Bir türeviyim önceki hayatımın.
Bir nüansım belki de dünlük mecramda
unuttuklarımı sonsuza kadar hatırlamamaya ant içtiğim.
Annemin dedikleri gün gibi ortada ve
affettiklerim lakin tarafınca gazabına uğrayıp da bir türlü kötü yüreklerinden
kim ise beni asla tahliye etmeyen ve etmeyecek olan.
Yeni sunumlar…
Yeni insanlar…
Gözlerimden yana dertliyim ve
kulaklarımdan yana ne de olsa algılarım beni bana yorgun kılan ve
duyumsadıklarım ile İlahi Gücün varlığına itaat etmekten mutluluk ve kıvanç
duymanın ötesinde İlahi Aşkın da doruğuna çıkmaz üzere olduğum.

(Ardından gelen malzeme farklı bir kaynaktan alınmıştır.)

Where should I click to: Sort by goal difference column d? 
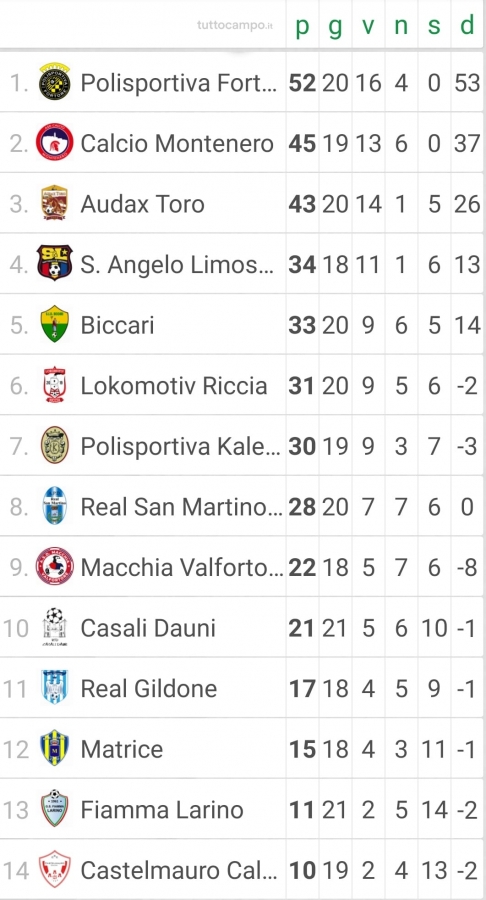point(467,25)
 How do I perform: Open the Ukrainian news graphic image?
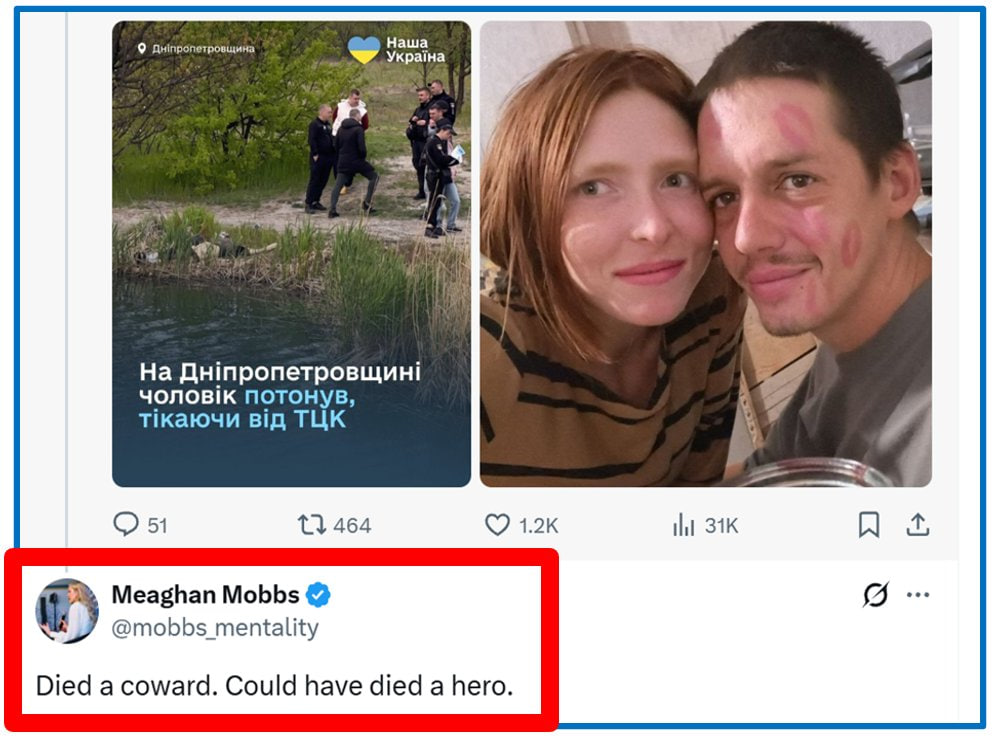pyautogui.click(x=291, y=254)
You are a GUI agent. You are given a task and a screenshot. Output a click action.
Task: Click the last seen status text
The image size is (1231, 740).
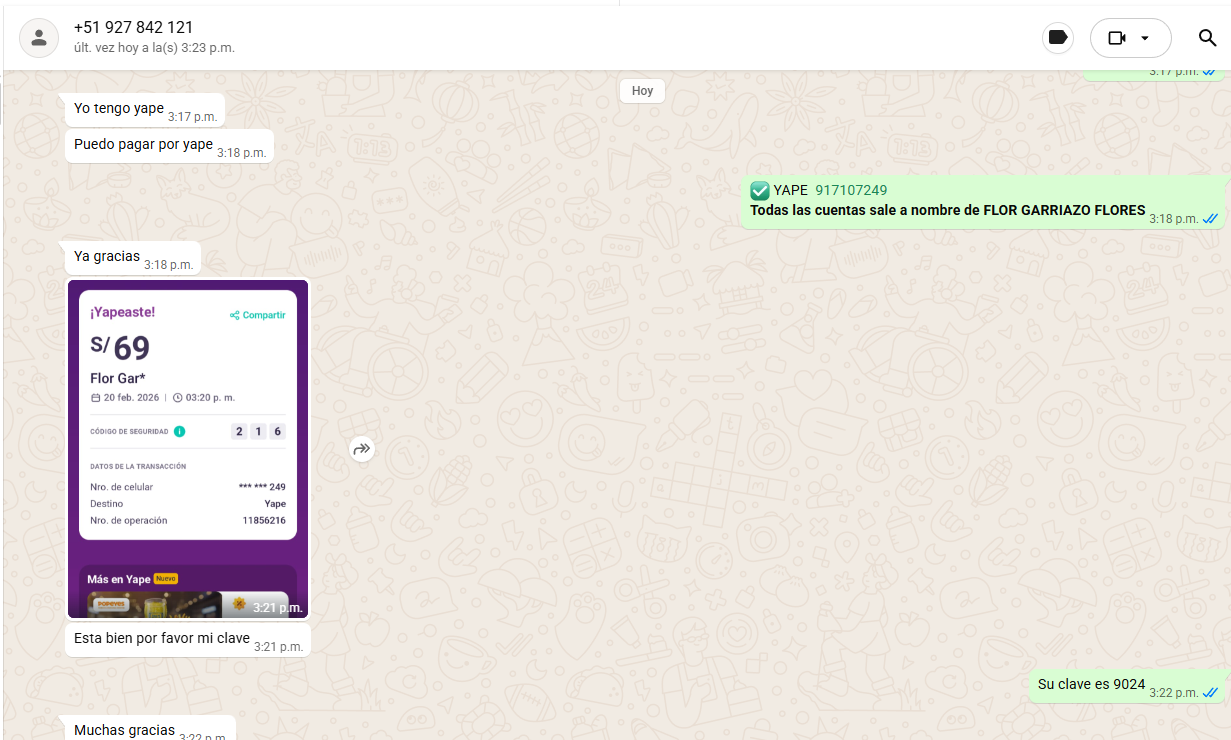tap(154, 48)
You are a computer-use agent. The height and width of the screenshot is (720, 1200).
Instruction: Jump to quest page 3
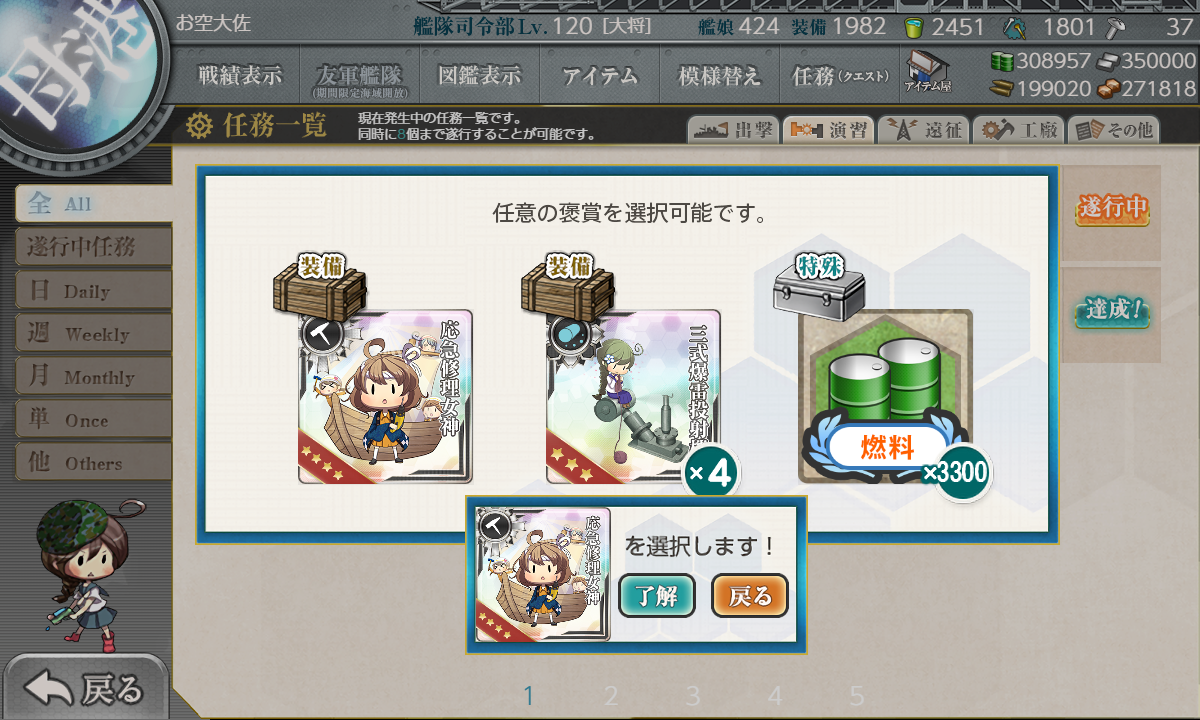[693, 696]
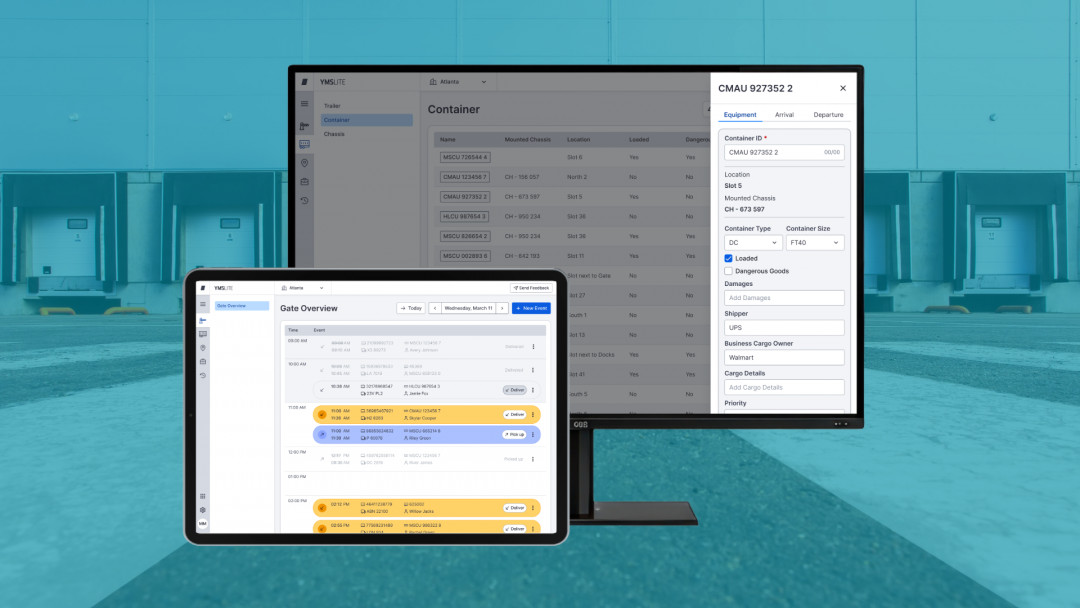Close the CMAU 927352 2 details panel

[x=842, y=88]
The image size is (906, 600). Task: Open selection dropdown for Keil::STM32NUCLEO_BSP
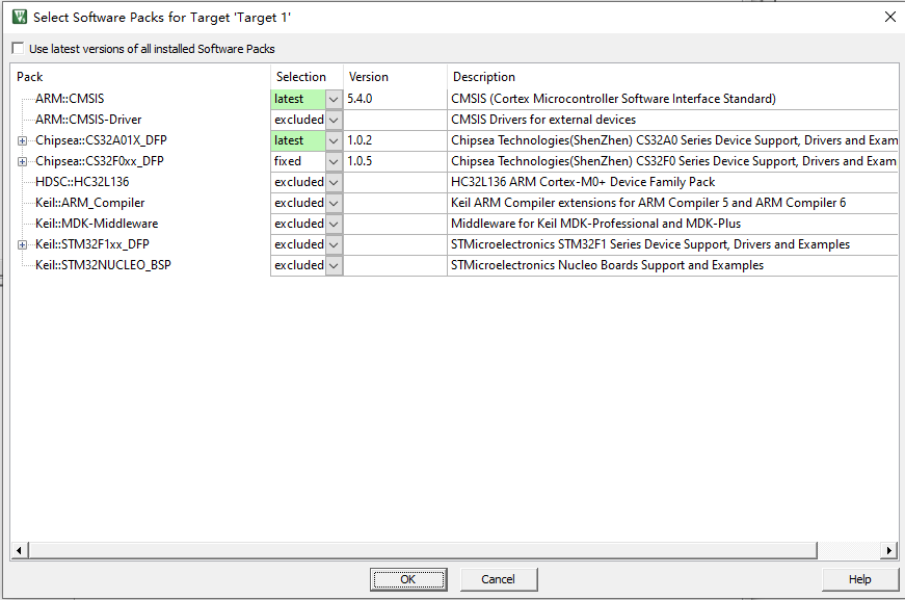pos(333,266)
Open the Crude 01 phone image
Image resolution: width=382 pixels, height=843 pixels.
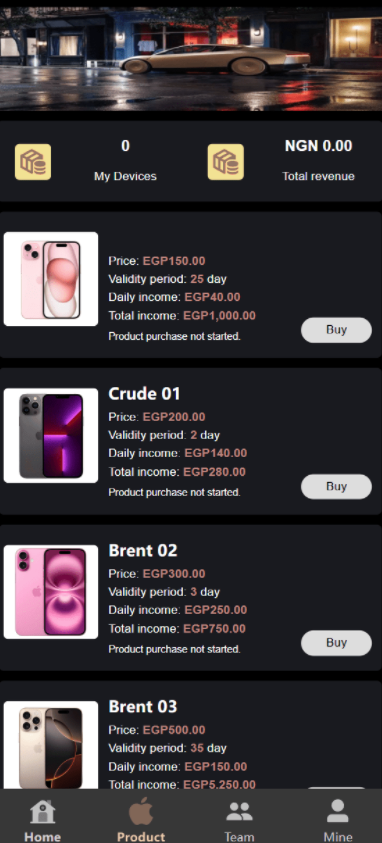pyautogui.click(x=51, y=435)

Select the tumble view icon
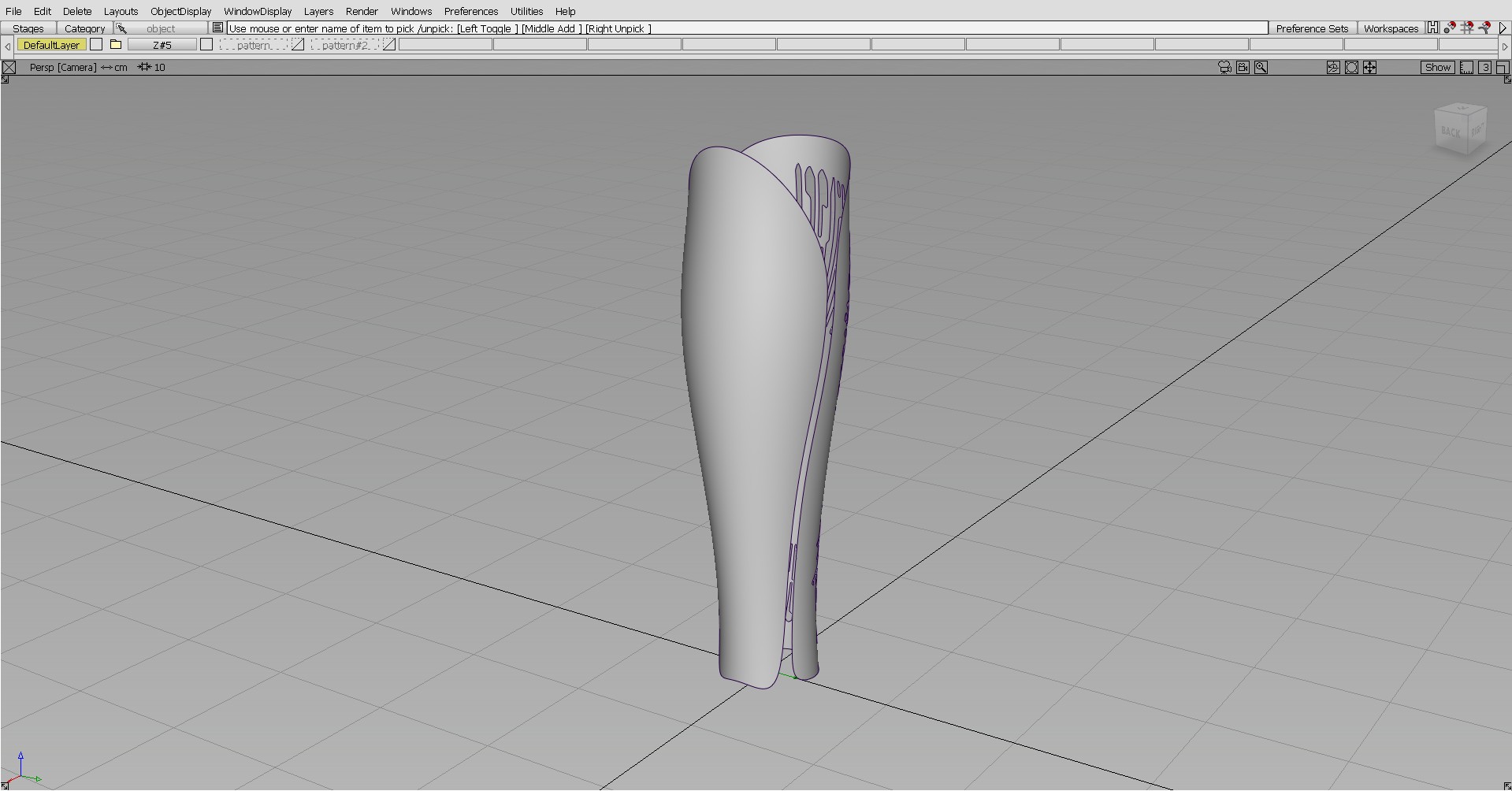coord(1333,68)
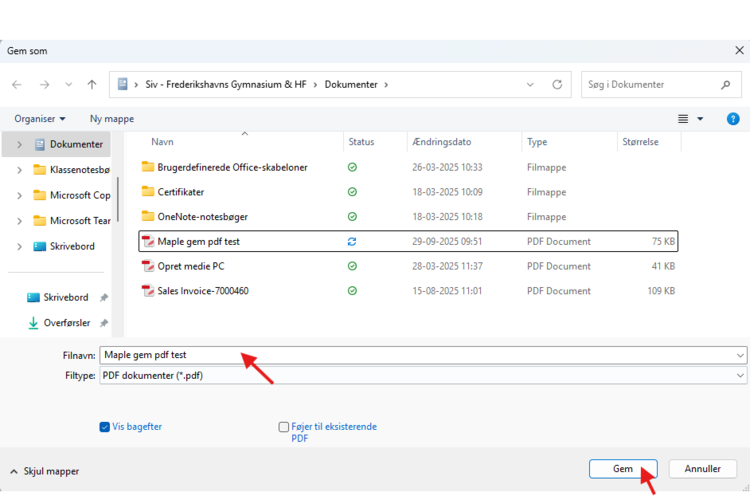Click Ny mappe in the toolbar
The height and width of the screenshot is (496, 750).
[111, 119]
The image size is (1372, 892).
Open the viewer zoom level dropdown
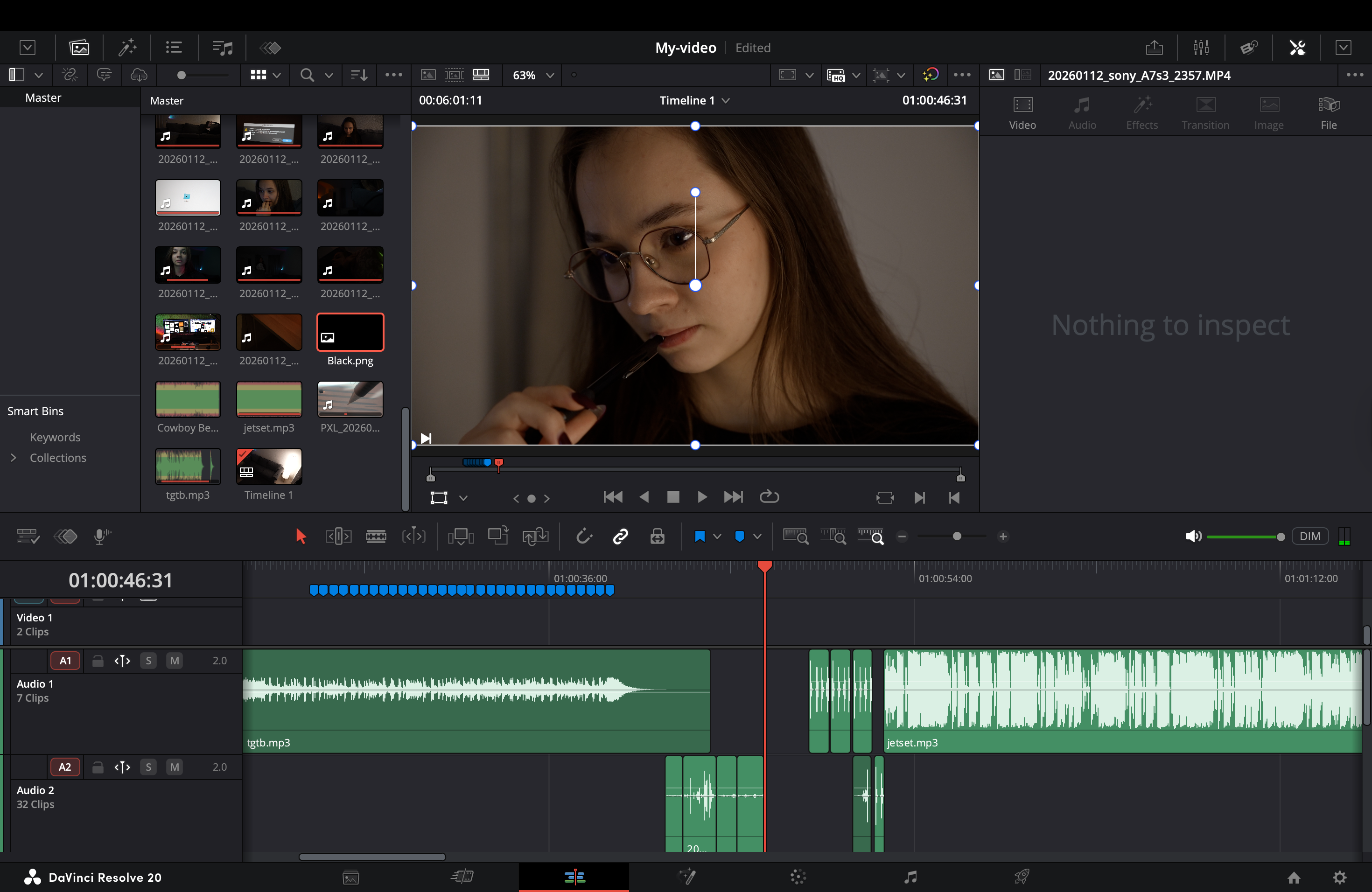point(532,75)
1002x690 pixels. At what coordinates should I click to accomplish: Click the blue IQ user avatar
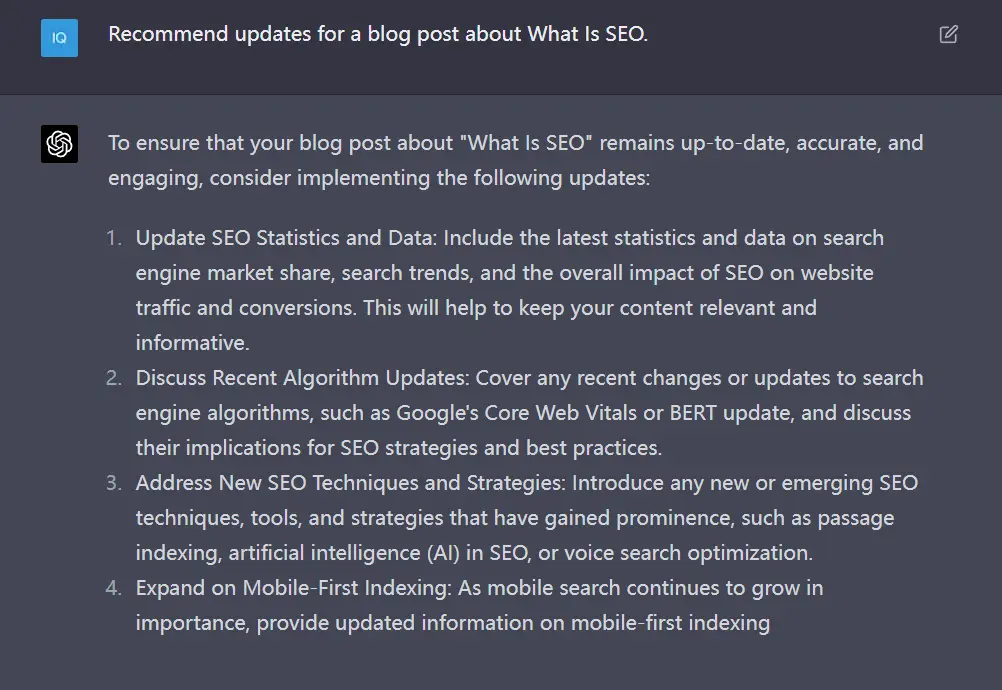coord(59,38)
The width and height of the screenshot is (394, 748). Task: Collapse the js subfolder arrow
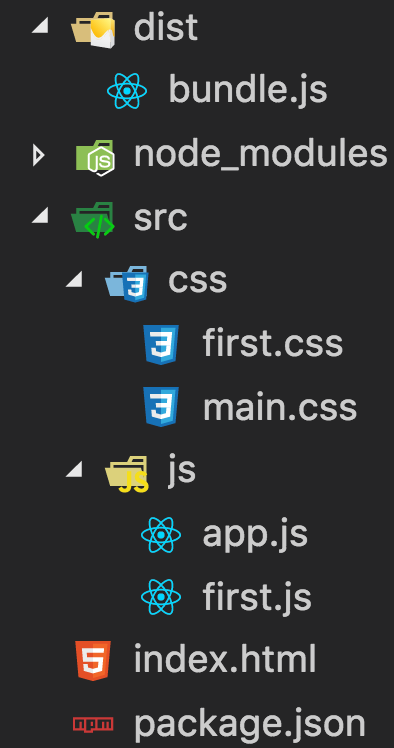74,468
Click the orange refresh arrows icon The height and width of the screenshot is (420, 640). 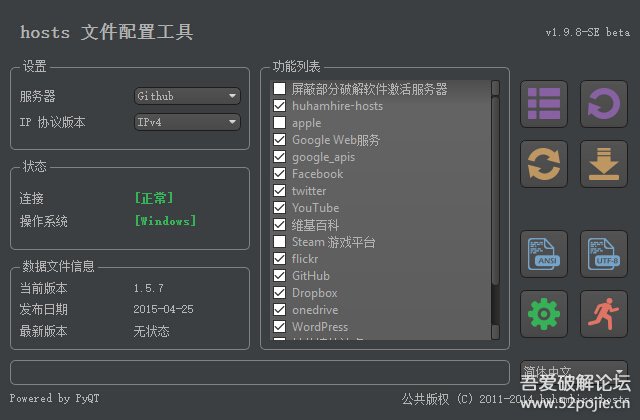coord(544,164)
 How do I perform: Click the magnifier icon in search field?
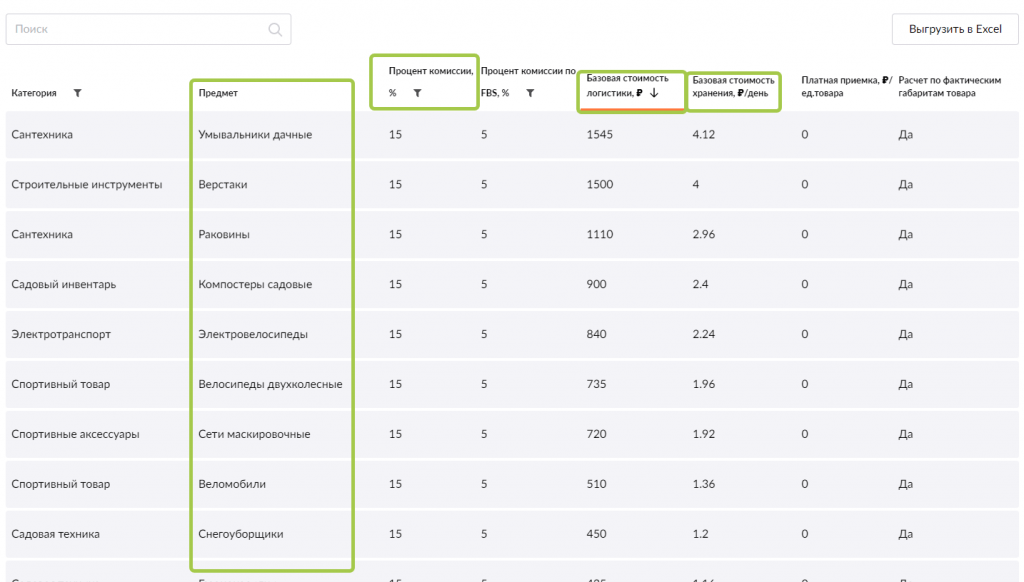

Zaman yalıyor dünü de maziyi de.
Aşk yalpalatıyor insanı ve daha çok
seviyorsunuz ve daha’sını da talep ederken evrenden, siz sadece kulluğunuzu
iştigal ediyorsunuz söz konusu sevgi, rahmet ve aşk iken yine inancın
kıvancında Yaratandan ötürü yaratılana daha da bağlanıyorsunuz.
Tutuşan ilahi dürtüler.
Mecazi bir firarsınız belki de.
Yalayan nefsi ama yanmayan nefsin
ateşi çünkü söndüren de sizsiniz hele ki tüm gücünüzle evrene ve İlahi Aşka
tabi olduğunuza kani iseniz.
Ölü imgelerden medet uman bu anlamda
yürek sesinden hallice faydalanıp yürek yürek çarpan bir hayat belki bir abdal
belki tükenişin son merhalesinde küllerinden yeni hikâyeler yazan yine sevginin
katsayısını her halükarda sunduğunuzun da beyanı yine kalemin yaz dediğine biat
ve inatla severken tüm sevilmeme ihtimalini de yok sayıp.